WASHINGTON — A survivor of the Las Vegas Strip shooting who suffered a head wound chalked up a “huge” milestone in her recovery when she was able to walk out of a rehabilitation hospital in Maryland last week, according a social media update by the family.
Tina Frost was able to leave the facility on her own, said Pam Ostiguy Clark, and will have a few days off from doctors, therapists and nurses before continuing her care as an outpatient.
“She can enjoy her family and friends and some normalcy and doing some more on her own,” Clark said in an update on a social media site raising funds to offset medical costs.
Frost was one of 22,000 people attending the Route 91 Harvest festival in Las Vegas on Oct. 1 when a gunman used his 32nd-floor room at Mandalay Bay to fire into the crowd with semi-automatic rifles.
There were 58 people killed by gunfire and more than 500 injured.
Stephen Paddock, 64, of Mesquite died in his room from a self-inflicted gunshot wound.
Clark County Sheriff Joe Lombardo is heading the Metro Police investigation into the killing. Investigators have still not divulged a possible motive for the mass shooting carried out by Paddock, a high-stakes gambler with no previous criminal history.
The FBI and Bureau of Alcohol, Tobacco, Firearms and Explosives are assisting in the investigation.
A Senate Judiciary Committee held its first hearing on the shooting last week, and is reviewing legislation that would ban “bump stock” devices, which were used by Paddock to accelerate the rate of fire of bullets into the crown.
A witness at the festival, Heather Gooze, recalled the harrowing night and the chaos and bloodshed following 10 minutes of rapid firing that left concertgoers dazed, scrambling to help those who were wounded and killed in the melee.
Despite several bipartisan bills to address the use of bump stocks, Congress has not acted on legislation pending before the House and Senate.
The ATF announed it is reviewing regulations that allow bump stocks to be sold legally as accessories, a process expected to take months.
Frost, a native of Crofton, Maryland, was living in California and traveled to Las Vegas to attend the country music festival.
After she was struck by gunfire, she was rushed to Sunrise Hospital and Medical Center in Las Vegas where she underwent a three-hour surgery.

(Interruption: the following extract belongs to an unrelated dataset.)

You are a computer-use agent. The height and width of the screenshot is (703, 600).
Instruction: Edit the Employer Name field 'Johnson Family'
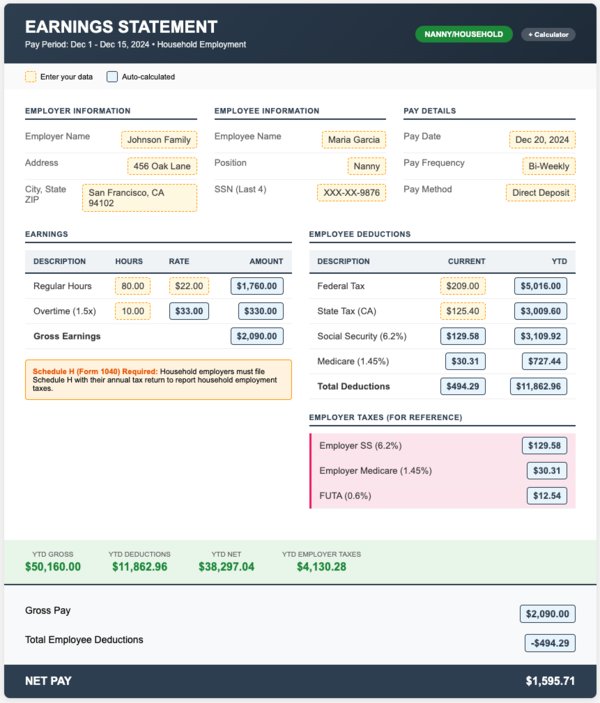[x=159, y=140]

She lost her right eye to the injury.
Frost was transferred from Sunrise Hospital and Medical Center to Johns Hopkins Hospital on Oct. 15. Neurosurgeon Dr. Keith Blum discharged Frost from the Las Vegas hospital after she made great strides in recovery.
She had additional surgeries at Johns Hopkins, according to family updates. She left Johns Hopkins in November and was moved to an undisclosed rehabilitation center, according to family updates.
The most recent update called the release from the rehabilitation hospital, and her ability to walk, a huge milestone in Frost’s recovery.
“We hope you all have a wonderful holiday season as we are planning to and have a lot to celebrate and be thankful for,” Clark wrote.
The update also thanked supporters who have helped raise more than $607,400 and who “will keep this uphill marathon of a miracle moving in the right direction.”